**YOUR ASSIGNMENT**: Output only the lines of the entries that follow, starting at the one with "Mode (595, 16)" and running down to the one with "[Advertisement] (322, 87)", both included and unchanged.
Segment Start: INFORMATION SHOWN
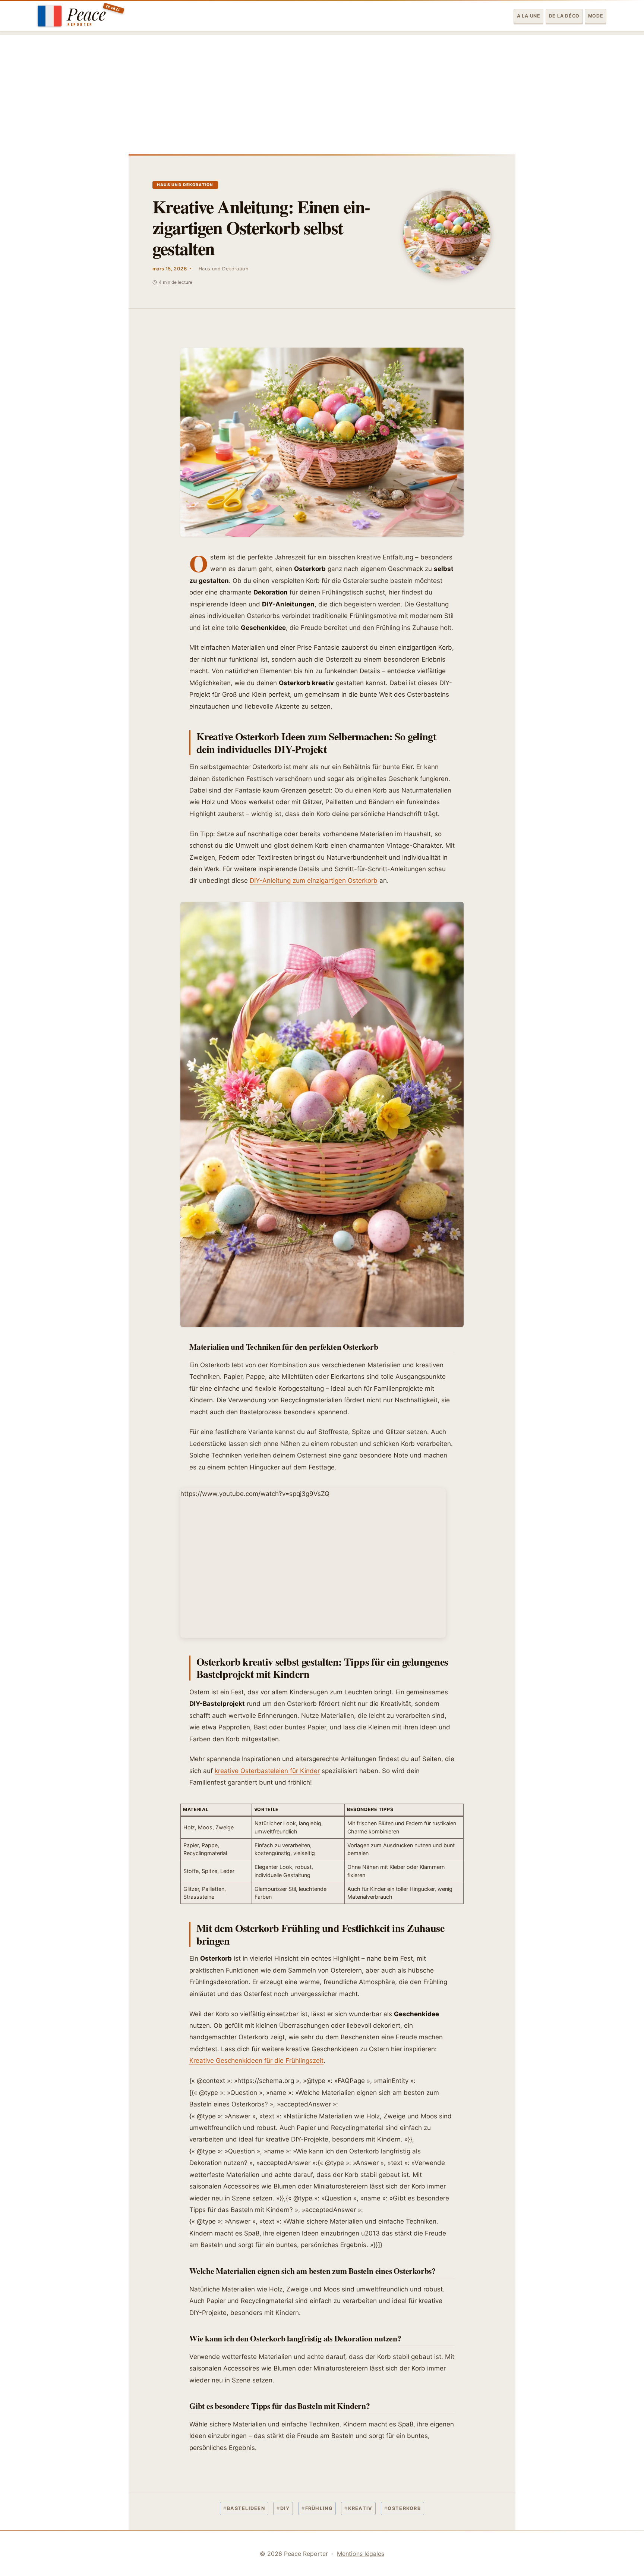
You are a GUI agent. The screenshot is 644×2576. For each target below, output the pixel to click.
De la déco (564, 16)
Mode (595, 16)
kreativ (358, 2508)
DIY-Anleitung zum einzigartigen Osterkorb (314, 880)
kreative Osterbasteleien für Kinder (267, 1771)
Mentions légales (360, 2553)
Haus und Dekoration (185, 184)
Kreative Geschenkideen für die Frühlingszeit (256, 2060)
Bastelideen (244, 2508)
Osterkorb (402, 2508)
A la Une (528, 16)
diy (283, 2508)
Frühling (317, 2508)
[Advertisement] (322, 87)
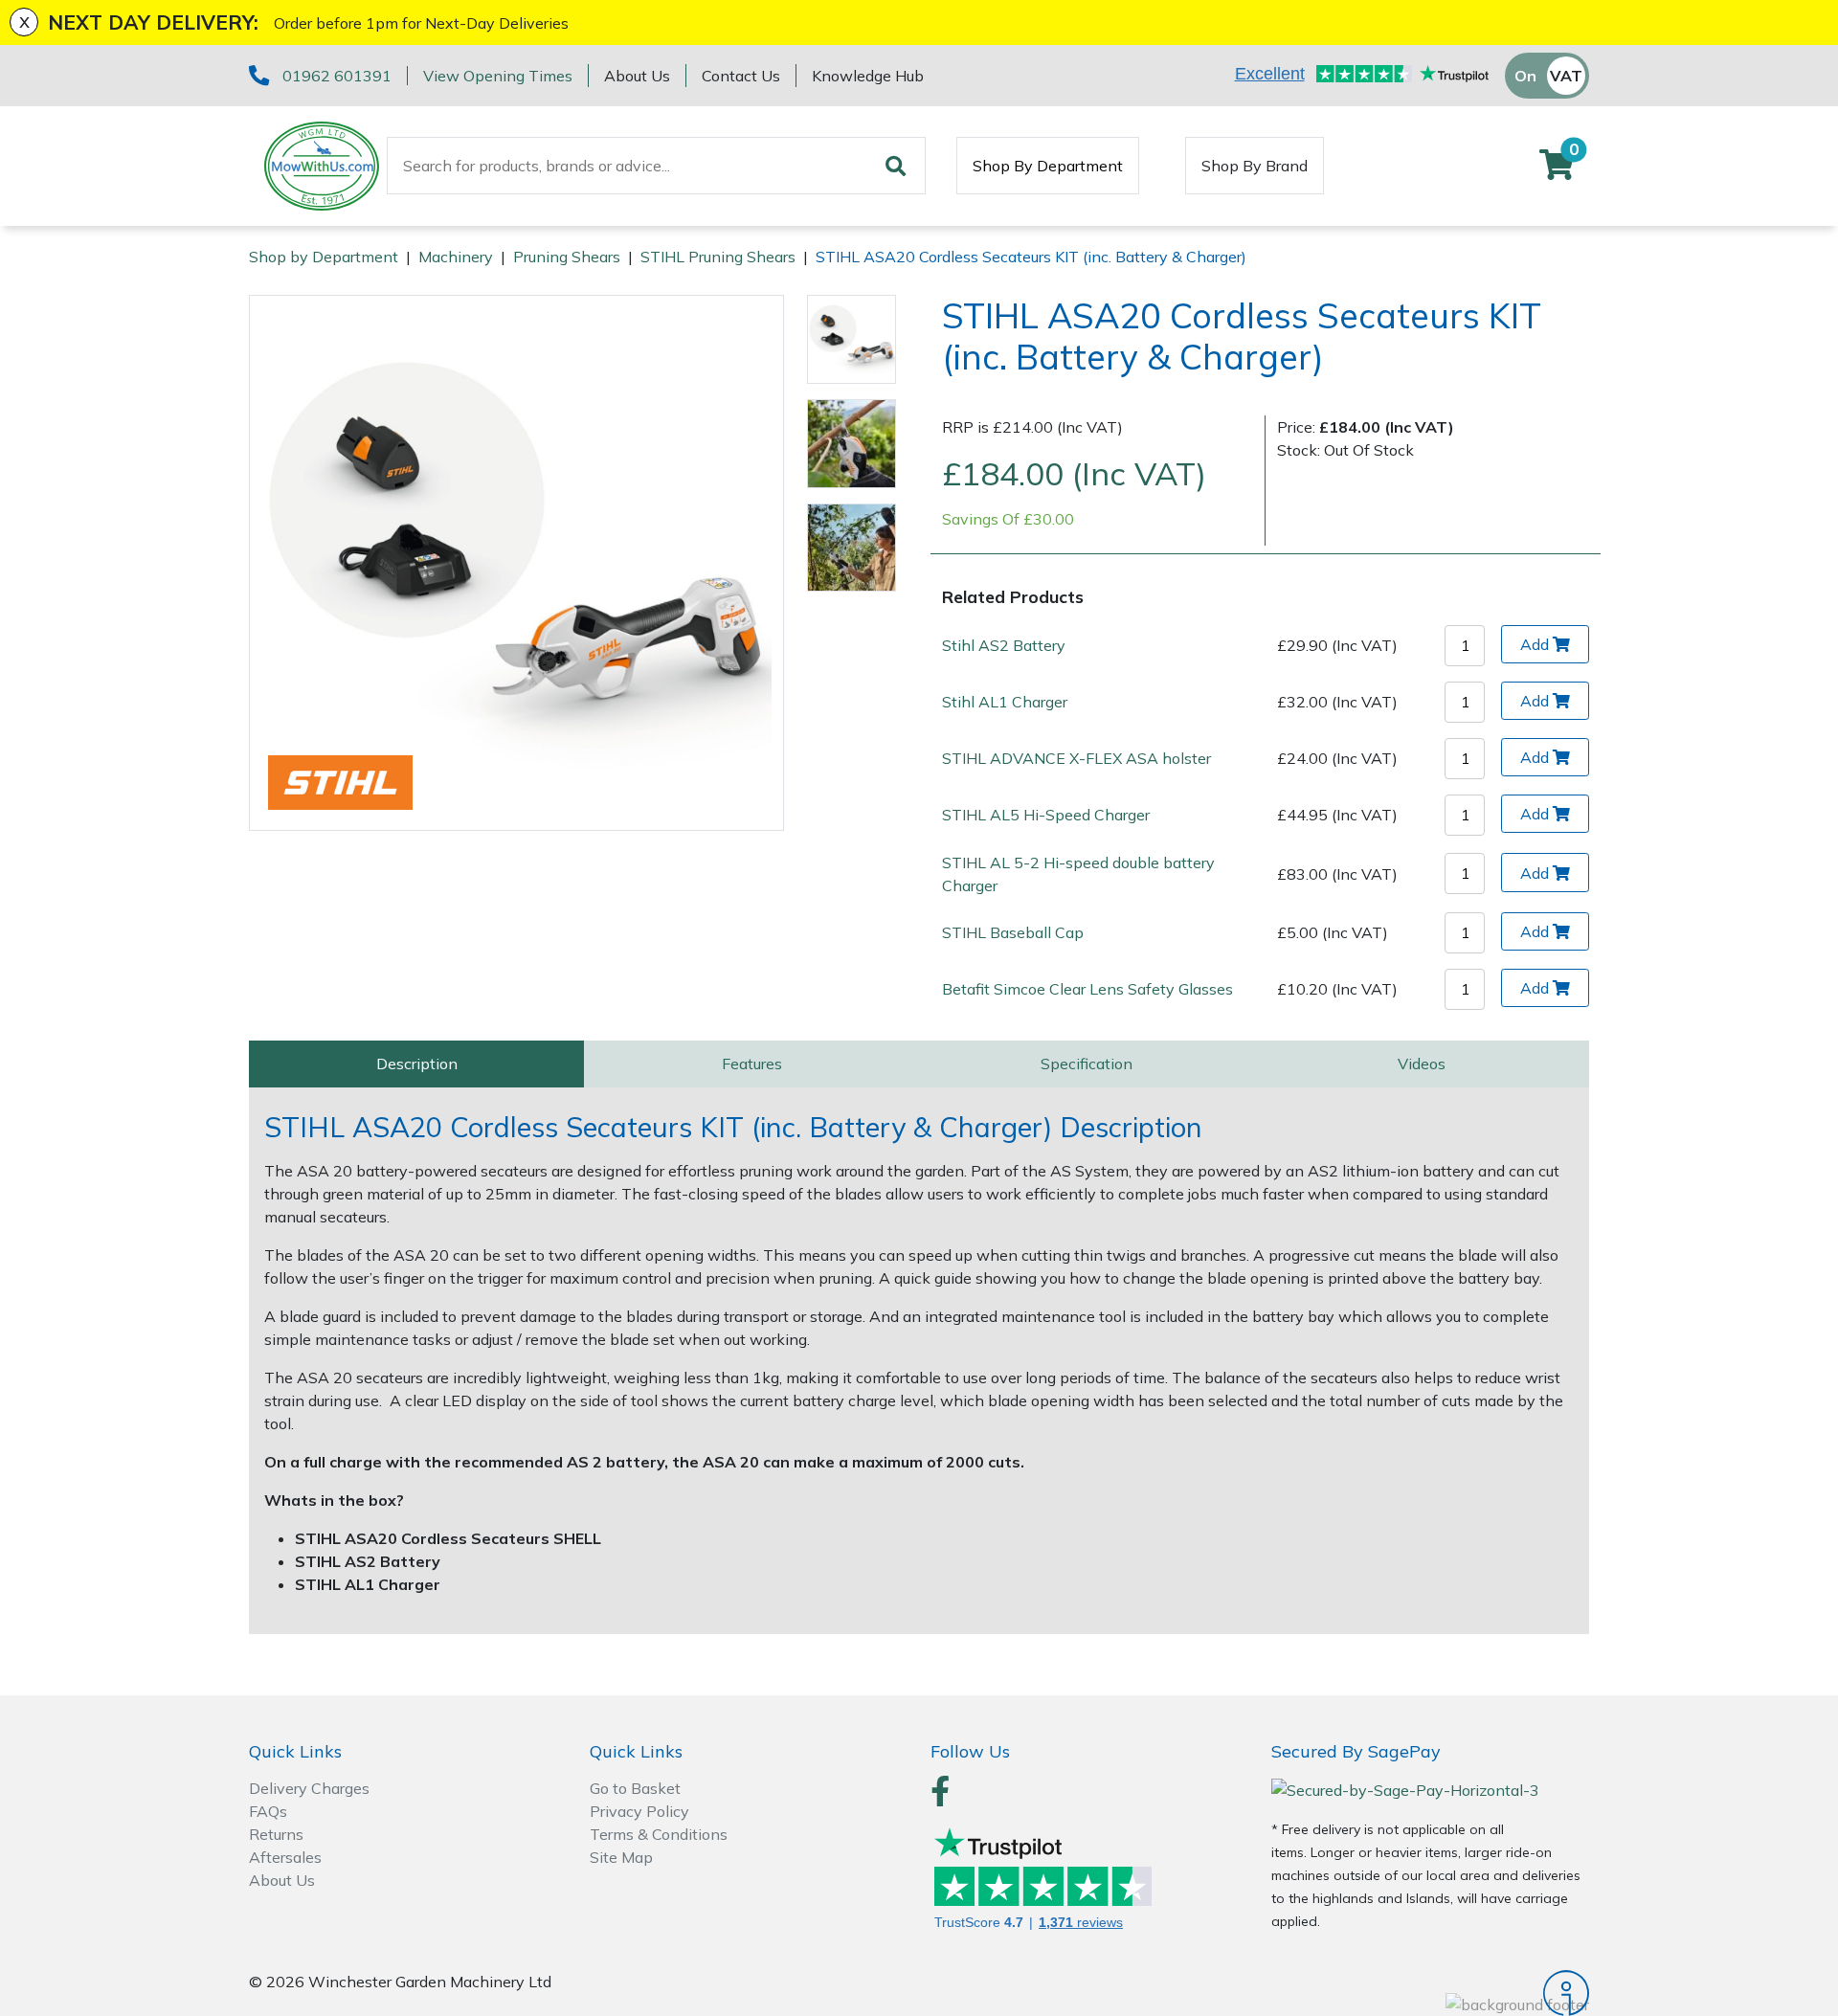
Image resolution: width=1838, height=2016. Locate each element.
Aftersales (285, 1857)
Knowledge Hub (868, 75)
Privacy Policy (639, 1811)
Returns (276, 1834)
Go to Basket (635, 1788)
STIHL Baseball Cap (1013, 932)
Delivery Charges (309, 1788)
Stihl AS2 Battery (1003, 645)
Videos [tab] (1422, 1063)
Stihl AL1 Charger (1004, 701)
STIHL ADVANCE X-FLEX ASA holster (1076, 758)
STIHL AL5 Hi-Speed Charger (1046, 814)
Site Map (621, 1857)
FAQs (268, 1811)
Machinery (455, 256)
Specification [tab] (1086, 1063)
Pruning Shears (566, 256)
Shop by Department (323, 256)
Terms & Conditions (659, 1834)
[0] (1556, 170)
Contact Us (741, 75)
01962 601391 (337, 75)
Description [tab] (417, 1063)
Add (1534, 644)
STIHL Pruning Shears (718, 256)
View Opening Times (497, 75)
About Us (637, 75)
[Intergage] (1430, 1993)
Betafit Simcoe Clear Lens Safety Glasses (1087, 988)
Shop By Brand (1254, 165)
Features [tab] (752, 1063)
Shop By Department (1048, 165)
Segment End: INFORMATION SHOWN
**RESPONSE TO THE EXERCISE**:
Mode (595, 16)
kreativ (358, 2508)
DIY-Anleitung zum einzigartigen Osterkorb (314, 880)
kreative Osterbasteleien für Kinder (267, 1771)
Mentions légales (360, 2553)
Haus und Dekoration (185, 184)
Kreative Geschenkideen für die Frühlingszeit (256, 2060)
Bastelideen (244, 2508)
Osterkorb (402, 2508)
A la Une (528, 16)
diy (283, 2508)
Frühling (317, 2508)
[Advertisement] (322, 87)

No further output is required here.